The two cases (Auer v. Auer, 2022 ABCA 375 and TransAlta Generation Partnership v. Alberta (Minister of Municipal Affairs), 2022 ABCA 381) look at judicial review of executive-level decisions — the former case looks at the legality of federal child support guidelines, and the latter considers provincial guidelines for assessing the value of coal-fired electrical power generation facilities for municipal taxation purposes.
Both considered whether the Supreme Court’s decision in Canada (Minister of Citizenship and Immigration) v. Vavilov, 2019 SCC 65 has changed the analytical approach for reviewing the legality of regulations set out in Katz (Katz Group Canada Inc v. Ontario (Health and Long-Term Care), 2013 SCC 64). Under Katz, the only way to successfully challenge cabinet-level decisions is to demonstrate there is a mismatch between a regulation and the purposes of the statute the regulation was adopted under and largely directs courts to stay away from looking at the wisdom of the policy objectives underlying the regulation.
And in both cases the Alberta Court of Appeal said Katz was still valid. Justice Dawn Pentelechuk wrote in Auer that “nothing in Vavilov evidences an intention to overrule or modify” the Katz test and to conclude so implicitly is “is inimical to the Supreme Court’s stated goals and reasoning” in Vavilov.

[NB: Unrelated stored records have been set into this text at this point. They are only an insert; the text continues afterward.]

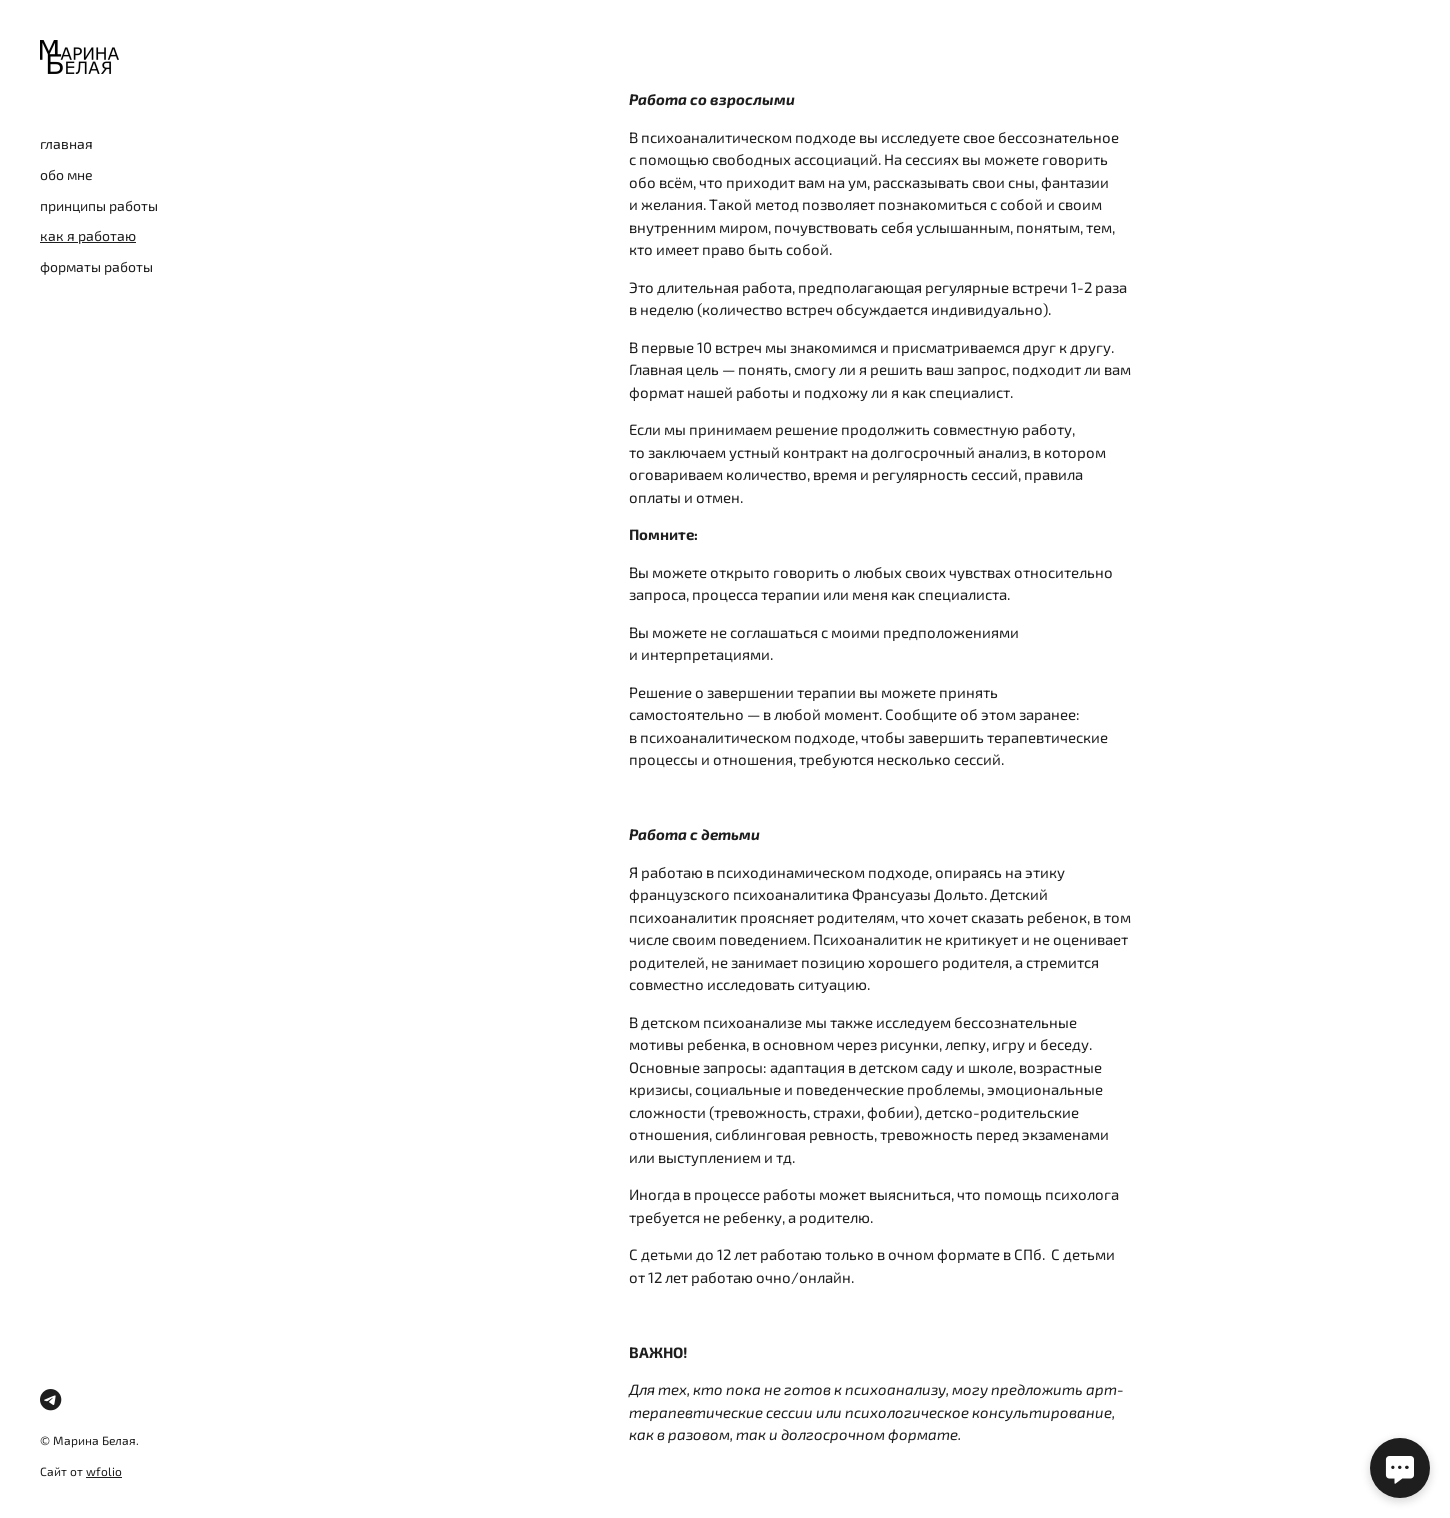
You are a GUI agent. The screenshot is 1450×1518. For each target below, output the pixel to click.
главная (66, 143)
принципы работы (99, 205)
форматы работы (96, 266)
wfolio (104, 1471)
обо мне (66, 174)
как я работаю (88, 235)
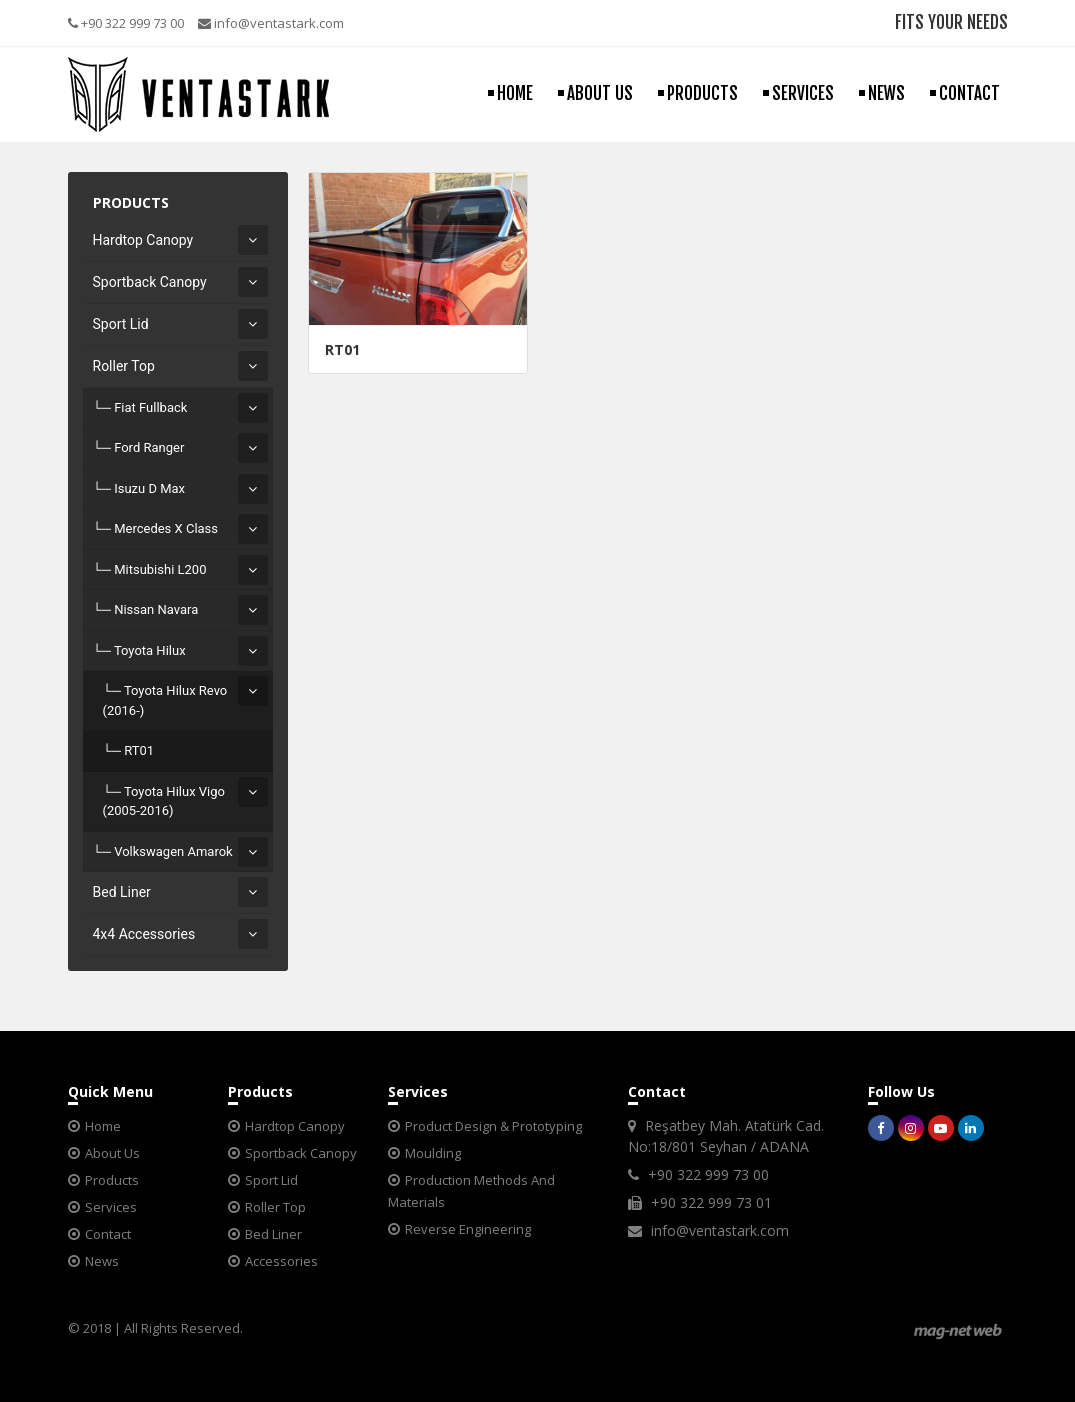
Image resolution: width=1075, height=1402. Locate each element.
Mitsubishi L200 (160, 569)
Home (103, 1126)
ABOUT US (600, 93)
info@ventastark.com (271, 23)
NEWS (886, 93)
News (102, 1261)
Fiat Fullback (150, 407)
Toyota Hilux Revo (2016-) (165, 700)
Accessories (281, 1261)
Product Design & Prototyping (493, 1126)
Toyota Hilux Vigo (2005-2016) (164, 801)
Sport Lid (121, 324)
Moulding (433, 1153)
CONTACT (969, 93)
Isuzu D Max (149, 488)
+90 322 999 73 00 (126, 23)
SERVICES (803, 93)
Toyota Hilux (150, 650)
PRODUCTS (702, 93)
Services (111, 1207)
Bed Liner (122, 892)
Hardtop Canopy (143, 240)
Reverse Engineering (468, 1229)
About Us (112, 1153)
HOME (515, 93)
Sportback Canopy (150, 282)
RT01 (139, 750)
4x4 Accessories (144, 934)
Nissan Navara (156, 609)
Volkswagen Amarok (173, 851)
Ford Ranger (149, 447)
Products (112, 1180)
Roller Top (124, 366)
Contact (108, 1234)
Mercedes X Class (166, 528)
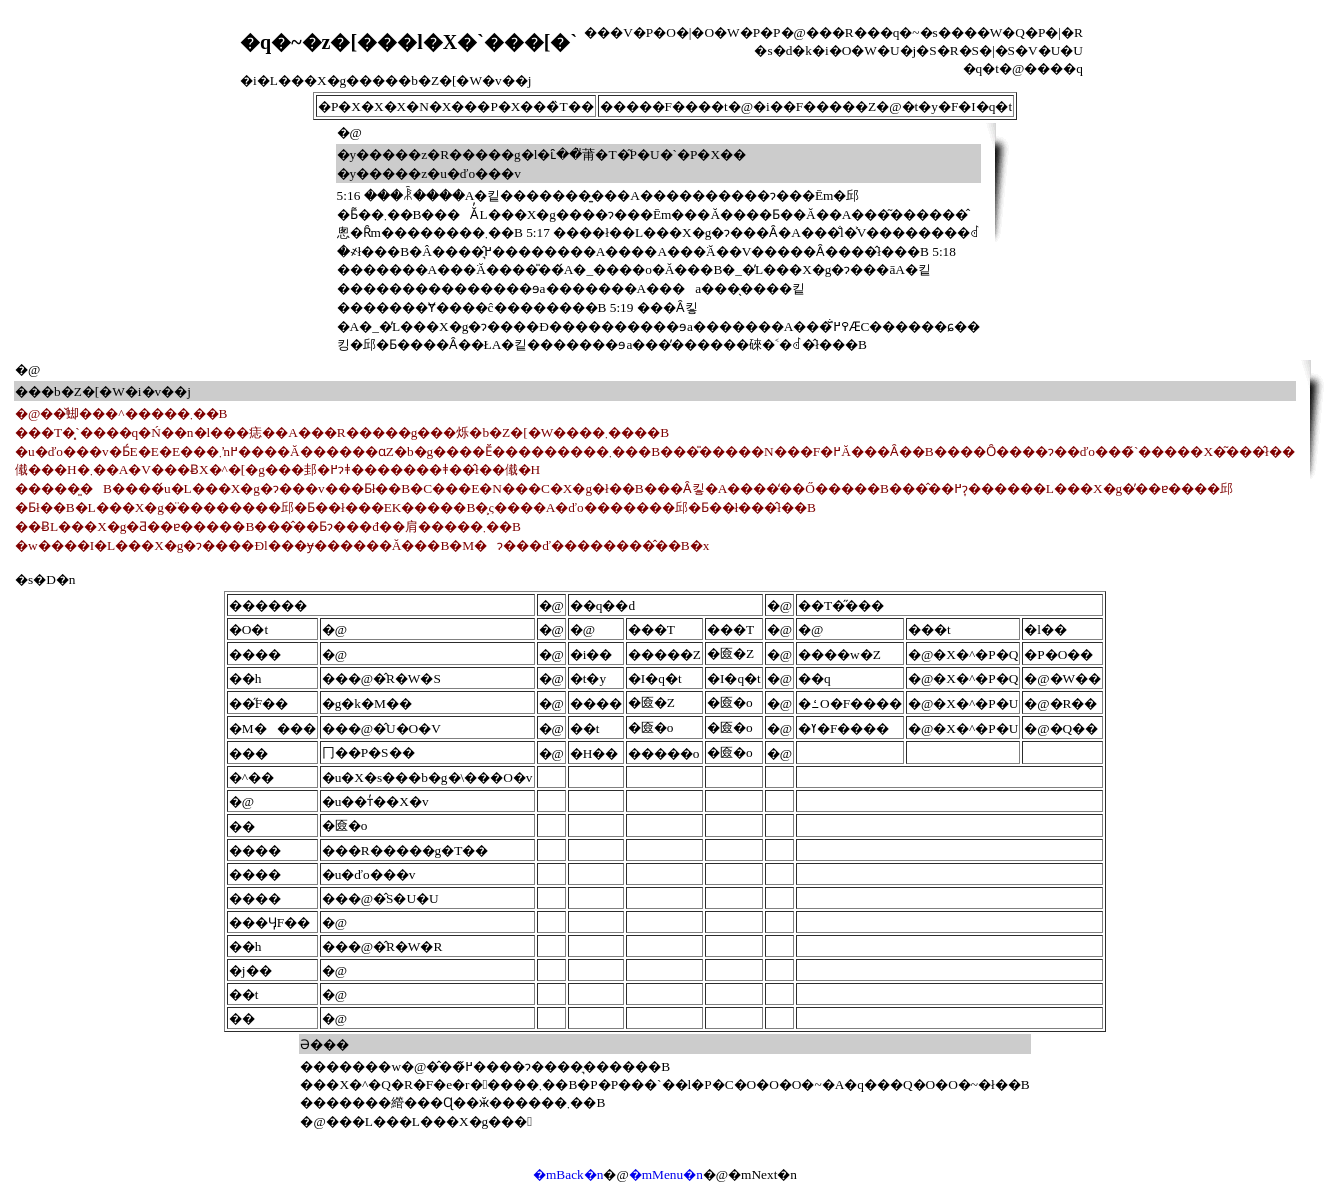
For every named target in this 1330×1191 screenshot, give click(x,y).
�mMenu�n (666, 1174)
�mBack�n (568, 1174)
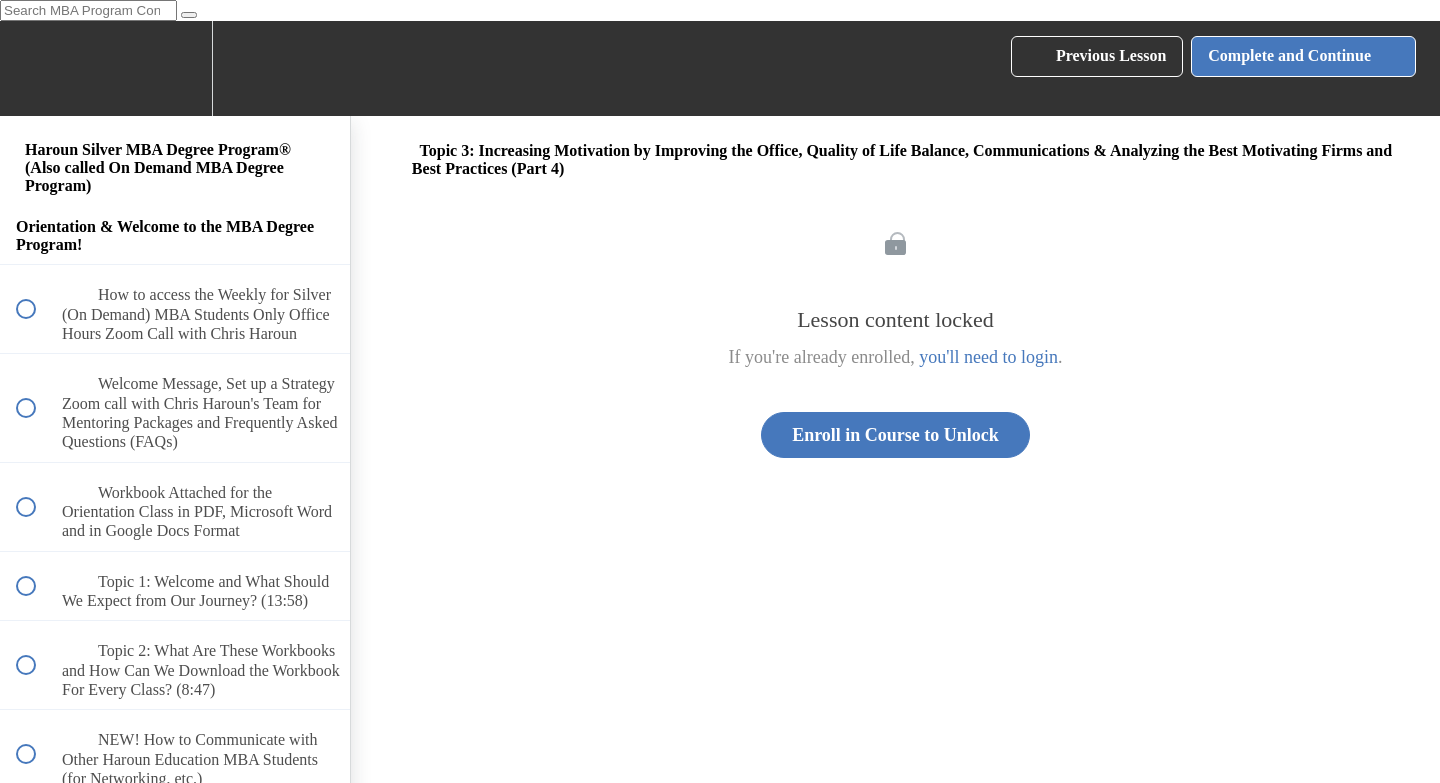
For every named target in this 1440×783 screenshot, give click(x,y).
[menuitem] (175, 68)
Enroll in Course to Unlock (895, 435)
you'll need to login (988, 357)
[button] (37, 68)
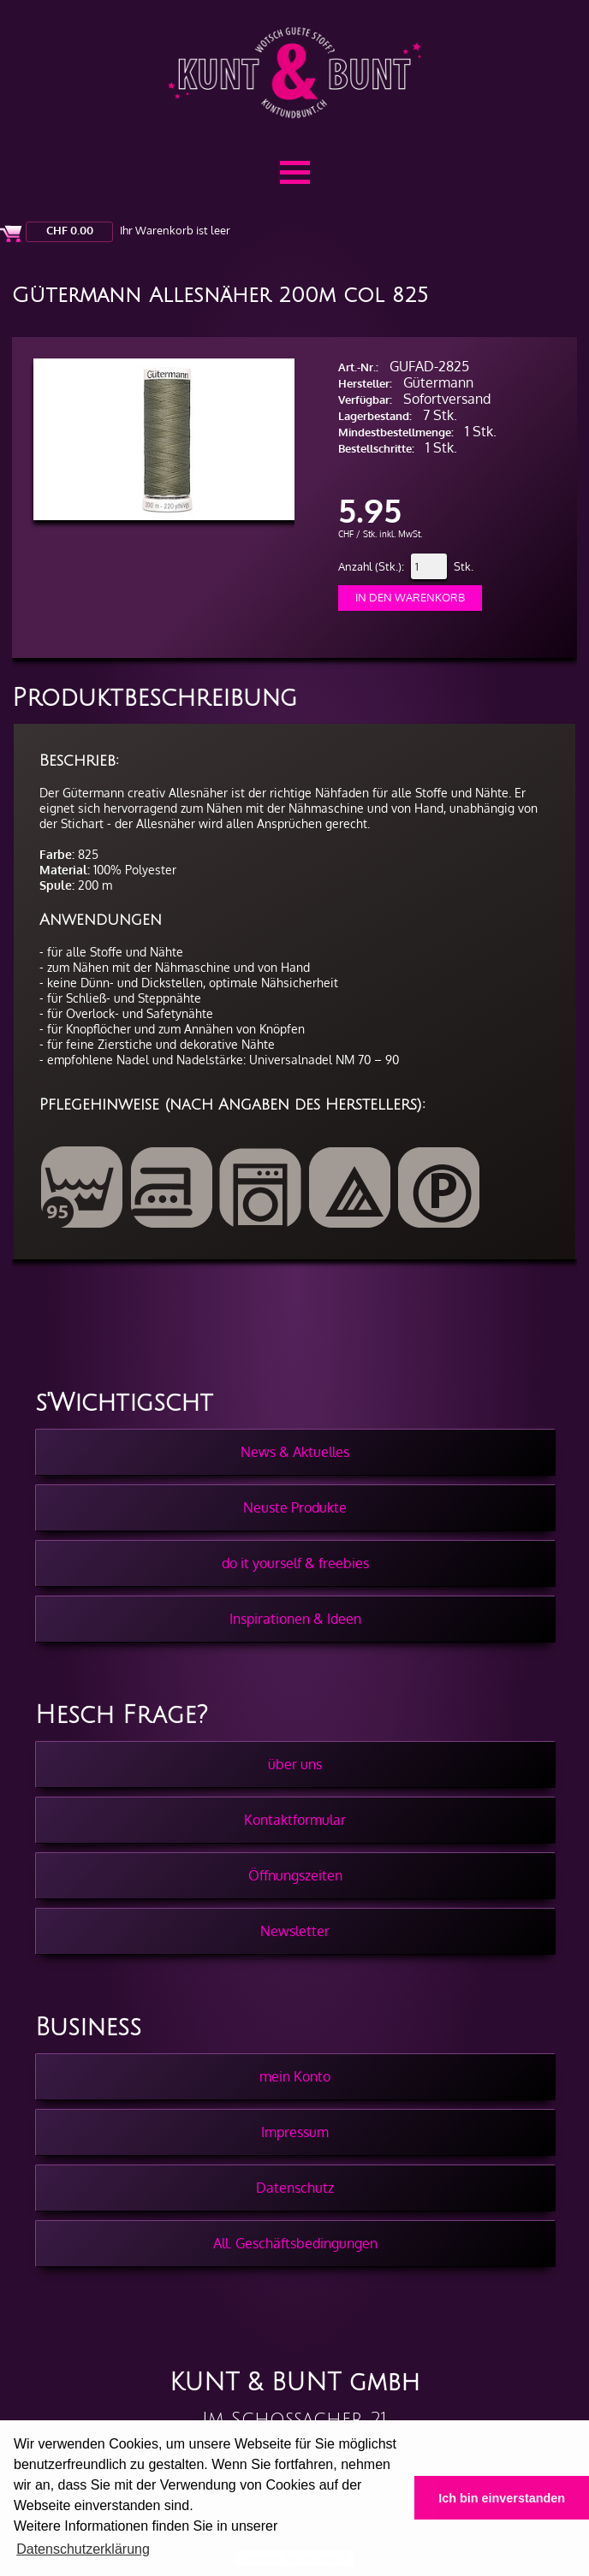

“There is a distinction between administrative decision-making and legislative action; specifically, the creation of law through promulgation of regulations by the Governor in Council,” she wrote. “Enacting a regulation is therefore not a ‘decision’ in the Vavilov sense and applying the Vavilov reasonableness approach is not analytically sound.”
Justice Pentelechuk ruled the “reasoning in Vavilov is fundamentally unsuited to the review of regulations.”
“Vires is not a question of jurisdiction as defined by Vavilov and remains a freestanding ground of review,” she wrote.
And lawyers both inside and outside Alberta are saying the decisions seem to imply that executive-level decisions are now largely immune from judicial review in Alberta courts. Laura Warner of JSS Barristers, who represented the appellant in Auer and was arguing Katz should be considered in light of Vavilov, said she feels the Supreme Court needs to weigh in on the ruling — especially in light of a recent Federal Court of Appeal decision (Portnov v. Canada (Attorney General), 2021 FCA 171) which held that Vavilov has overtaken Katz.
“There is going to be a lot of confusion, because the Alberta Court of Appeal seems to be standing alone,” she said. “And if [Auer] were really the last say on the matter then it puts one type of executive decision-making in a class of its own, so litigants who are looking to hold the executive to account through the judiciary would have a pretty tough road ahead of them. It isn’t easy under Vavilov for sure, but the situation under [Auer] is all that more hyper-deferential.”
Paul Daly, University of Ottawa
“There is a clear split [between the two decisions and Portnov] and it is not clear which way other provinces will go when they address cabinet-level decision-making,” he said. “It certainly possible we are going to see some uncertainty in coming months and years as courts around the country work out whether to follow Portnov or the Alberta Court of Appeal.”
But Daly did agree that it was now going to be much harder to challenge executive-level decisions in Alberta, and it remains an open question as to how far the court’s logic extends.
“Does it extend to municipal bylaws? Does it extend to regulations made by administrative decision makers like a worker’s compensation board?” he said. “Some of the logic, particularly in TransAlta, would suggest all of these types of decision are subject to this carve-out, so this is one question that the Alberta courts are going to have to work out in future cases. There have been quite a few first instance decisions since Vavilov, so that is potentially an important change depending on how far the logic is pushed.”